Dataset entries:
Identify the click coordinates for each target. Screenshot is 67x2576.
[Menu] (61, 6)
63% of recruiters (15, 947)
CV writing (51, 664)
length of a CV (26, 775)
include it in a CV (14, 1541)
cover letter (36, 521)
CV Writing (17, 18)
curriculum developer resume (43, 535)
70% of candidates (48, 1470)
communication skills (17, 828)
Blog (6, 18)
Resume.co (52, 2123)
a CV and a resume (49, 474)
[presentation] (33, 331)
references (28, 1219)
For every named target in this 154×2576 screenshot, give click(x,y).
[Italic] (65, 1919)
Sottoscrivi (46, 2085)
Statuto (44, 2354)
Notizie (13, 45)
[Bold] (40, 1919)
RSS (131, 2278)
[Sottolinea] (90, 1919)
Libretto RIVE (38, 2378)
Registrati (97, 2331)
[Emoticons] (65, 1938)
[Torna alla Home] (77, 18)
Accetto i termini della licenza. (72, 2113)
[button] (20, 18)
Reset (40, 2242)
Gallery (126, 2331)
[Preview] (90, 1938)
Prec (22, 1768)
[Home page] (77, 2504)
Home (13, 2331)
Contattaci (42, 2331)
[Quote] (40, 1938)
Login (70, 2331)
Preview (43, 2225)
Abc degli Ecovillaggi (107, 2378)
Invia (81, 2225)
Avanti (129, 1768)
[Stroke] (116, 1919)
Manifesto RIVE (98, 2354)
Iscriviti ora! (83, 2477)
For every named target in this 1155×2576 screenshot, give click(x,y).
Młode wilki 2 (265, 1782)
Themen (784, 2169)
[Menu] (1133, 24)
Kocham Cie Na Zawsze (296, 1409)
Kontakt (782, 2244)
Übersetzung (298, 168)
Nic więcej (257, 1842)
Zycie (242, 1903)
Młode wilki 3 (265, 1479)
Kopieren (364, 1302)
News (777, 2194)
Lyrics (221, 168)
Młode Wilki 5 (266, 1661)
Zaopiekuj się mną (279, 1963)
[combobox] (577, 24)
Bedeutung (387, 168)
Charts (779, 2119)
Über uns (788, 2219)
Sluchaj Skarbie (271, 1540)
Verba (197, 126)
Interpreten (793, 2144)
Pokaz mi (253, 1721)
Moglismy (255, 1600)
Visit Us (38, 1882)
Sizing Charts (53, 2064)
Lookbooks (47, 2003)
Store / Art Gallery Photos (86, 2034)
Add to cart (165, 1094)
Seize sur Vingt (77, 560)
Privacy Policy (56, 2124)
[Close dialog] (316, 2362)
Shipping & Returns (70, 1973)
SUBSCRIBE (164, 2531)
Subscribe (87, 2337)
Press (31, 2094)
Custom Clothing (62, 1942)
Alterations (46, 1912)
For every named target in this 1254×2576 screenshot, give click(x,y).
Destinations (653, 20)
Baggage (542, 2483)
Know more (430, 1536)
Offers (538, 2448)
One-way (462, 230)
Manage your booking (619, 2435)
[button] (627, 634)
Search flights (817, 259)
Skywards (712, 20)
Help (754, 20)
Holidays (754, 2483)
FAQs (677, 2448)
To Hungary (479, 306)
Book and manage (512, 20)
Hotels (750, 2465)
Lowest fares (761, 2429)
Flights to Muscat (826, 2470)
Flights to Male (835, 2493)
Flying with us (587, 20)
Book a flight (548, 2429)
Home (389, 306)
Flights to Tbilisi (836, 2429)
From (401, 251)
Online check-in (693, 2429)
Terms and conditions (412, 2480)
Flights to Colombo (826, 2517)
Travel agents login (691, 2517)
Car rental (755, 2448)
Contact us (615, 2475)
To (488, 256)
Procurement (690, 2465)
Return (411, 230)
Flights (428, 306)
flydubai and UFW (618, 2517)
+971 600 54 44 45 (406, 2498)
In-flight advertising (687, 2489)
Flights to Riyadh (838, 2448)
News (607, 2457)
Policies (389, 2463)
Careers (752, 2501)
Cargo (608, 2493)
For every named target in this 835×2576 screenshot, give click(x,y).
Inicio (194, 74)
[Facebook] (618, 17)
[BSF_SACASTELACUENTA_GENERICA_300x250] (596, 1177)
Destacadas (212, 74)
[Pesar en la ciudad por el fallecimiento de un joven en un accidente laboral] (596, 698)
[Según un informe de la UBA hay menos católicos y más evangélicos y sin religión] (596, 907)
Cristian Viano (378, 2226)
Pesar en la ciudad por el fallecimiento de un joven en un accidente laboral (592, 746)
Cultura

WORK INSTRUCTIONS: Among the entries above, locate the lines containing "references (28, 1219)" and "[Stroke] (116, 1919)", and transcribe exactly those two lines and all lines between.

EXERCISE RESULT:
references (28, 1219)
For every named target in this 154×2576 screenshot, give click(x,y).
[Italic] (65, 1919)
Sottoscrivi (46, 2085)
Statuto (44, 2354)
Notizie (13, 45)
[Bold] (40, 1919)
RSS (131, 2278)
[Sottolinea] (90, 1919)
Libretto RIVE (38, 2378)
Registrati (97, 2331)
[Emoticons] (65, 1938)
[Torna alla Home] (77, 18)
Accetto i termini della licenza. (72, 2113)
[button] (20, 18)
Reset (40, 2242)
Gallery (126, 2331)
[Preview] (90, 1938)
Prec (22, 1768)
[Home page] (77, 2504)
Home (13, 2331)
Contattaci (42, 2331)
[Quote] (40, 1938)
Login (70, 2331)
Preview (43, 2225)
Abc degli Ecovillaggi (107, 2378)
Invia (81, 2225)
Avanti (129, 1768)
[Stroke] (116, 1919)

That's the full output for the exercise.